Vous avez été un des proches conseillers de Mahmoud Abbas. Pourquoi avez-vous décidé de quitter votre poste en 2006 ?
Beaucoup d'entre nous se sont ralliés dans le passé à Abou Mazen (surnom de Mahmoud Abbas, NDLR) parce que nous avions le sentiment, lorsqu'il était Premier ministre de Yasser Arafat, qu'il était un leader engagé en faveur des réformes, de la non-violence et de la diplomatie. Lorsqu'il est devenu président (en 2005, NDLR), il est resté engagé – et il l'est toujours aujourd'hui – dans la voie de la non-violence et de la diplomatie. Mais nous avons réalisé qu'il n'était pas un réformateur ni en faveur des réformes. Mahmoud Abbas a aussi fermé les yeux sur la corruption qui, encore aujourd’hui, gangrène l’Autorité palestinienne.
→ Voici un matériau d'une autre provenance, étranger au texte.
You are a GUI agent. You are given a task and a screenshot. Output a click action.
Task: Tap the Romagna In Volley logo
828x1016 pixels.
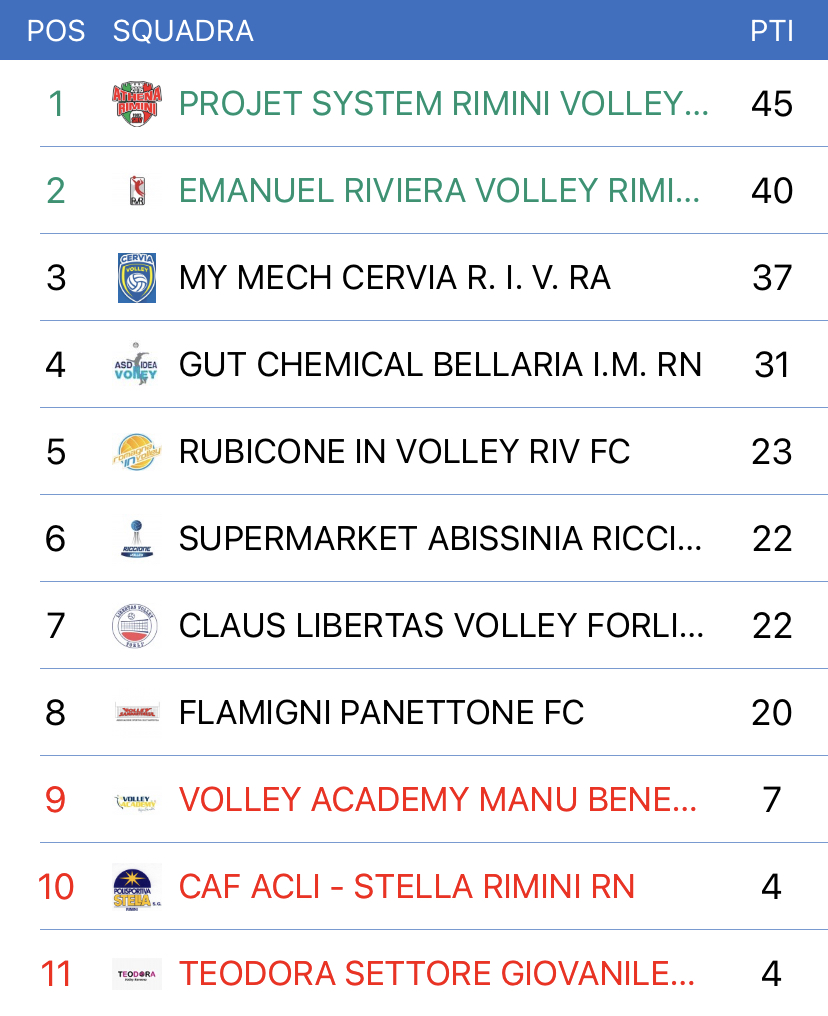(x=137, y=452)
J'ai décidé de partir lorsque j’ai clairement vu qu’il essayait de saboter le travail de Salam Fayyad, son Premier ministre de l’époque. Ce dernier était un réformateur qui avait le potentiel pour créer un gouvernement palestinien propre et efficace et pour commencer à construire une vraie économie.
Cette situation chaotique en Cisjordanie occupée pourrait-elle profiter au Hamas ?
Le Hamas fait tout ce qu'il peut pour encourager une explosion en Cisjordanie occupée et un effondrement de l'Autorité palestinienne, qu’il accuse quotidiennement de traîtrise. Le mouvement au pouvoir à Gaza estime que si l'Autorité palestinienne s'effondre, il sera le dernier debout et deviendra donc le seul interlocuteur de la communauté internationale et de la région. Pour ce faire, le Hamas s'y prend de plusieurs manières, en faisant par exemple en sorte que ses cellules en Cisjordanie mènent des attaques terroristes. Nous le savons grâce aux rapports quotidiens sur le démantèlement de telles cellules dans le territoire. Le Hamas essaie également de soutenir financièrement certains des groupes armés, comme "La fosse aux lions" à Naplouse. Dans le passé, le Hamas ne versait de l'argent qu'à ses propres membres et partisans, mais aujourd'hui, il est disposé à financer quiconque est prêt à tirer, pensant que cela contribuera à créer un désordre pouvant lui profiter. Enfin, même s’il ne veut pas d'une guerre à Gaza qui pourrait l’affaiblir, le Hamas serait prêt à provoquer une confrontation avec Israël, en particulier pendant le ramadan, s'il estime qu’elle aura des répercussions sur la Cisjordanie occupée. Il y a deux ans, durant le mois de ramadan, le mouvement a déclenché une guerre avec Israël. Je pense qu’à l’époque, le Hamas avait fait ses calculs, espérant que le conflit finirait par déstabiliser la Cisjordanie.